_Document section_:
--- begin ---

Parade tells the true story of the framing a New York Jewish man for murder in Georgia in the early 20th century. The governor makes it clear he needs a conviction and the prosecutor delivers one by dubious means including the coaching of young witnesses. Just when it appears the governor’s review of the case will lead to a reprieve, a hasty hanging is arranged.

On this occasion, I found the music heightened the intensity and emotion of the story and Sutherland’s production grips throughout. Though it’s a tiny space with a traverse staging, it somehow feels epic. It flows seamlessly from scene to scene by having the set at either end of the space and just a handful of props to bring on and off. Wherever you sit, you’re never far away, so you always engage with the characters and the story. John Risebero’s set and costumes are excellent and there’s particularly effective lighting from Howard Hudson.

--- end ---

_Data excerpt_:

--- begin ---

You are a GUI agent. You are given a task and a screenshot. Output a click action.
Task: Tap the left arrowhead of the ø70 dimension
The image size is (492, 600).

--- end ---

_Goal 1_: List every person the review of Parade above names as responsible for part of the production, along with what the review credits each with.
_Goal 2_:
Say whether each statement agrees with the review of Parade above, answering yes or no and quoting the words of the review that decide it.
(a) The production is staged in traverse in a small space.
(b) The murder in the story takes place in New York.
(c) The lighting is by John Risebero.
_Goal 3_: Pick up the review of Parade after its last sentence and continue writing it.

_Answer 1_:
- Sutherland: the production
- John Risebero: the set and costumes
- Howard Hudson: the lighting

_Answer 2_:
(a) Yes: "Though it’s a tiny space with a traverse staging"
(b) No: "framing a New York Jewish man for murder in Georgia"
(c) No: "there’s particularly effective lighting from Howard Hudson"

_Answer 3_:
Yet again, Danielle Tarento’s casting is outstanding. Alastair Brookshaw and Laura Pitt-Pulford give hugely committed performances in the central roles of Leo & Lucille Frank; Laura’s singing is exceptional. Mark Inscoe has great presence as prosecutor and would-be governor Hugh Dorsey. It’s a tribute to David Haydn that it wasn’t until the end that I realised he’d played three roles including the pivotal ones as governor and newspaperman. Terry Doe follows two fine musical performances at the Finborough, with three fine performances in one evening here. There is also an auspicious London debut from Samuel J Weir, a 2011 graduate. The 7-piece band under Michael Bradley play the score brilliantly.

It’s not without its faults. Though mostly effective, the traverse staging was occasionally irritating, the over-amplification took away some subtlety from the solo vocals and at 2 hours 40 mins it was a little too long. That said, this production turned around my view of the show, won me over and deserved its spontaneous standing ovation.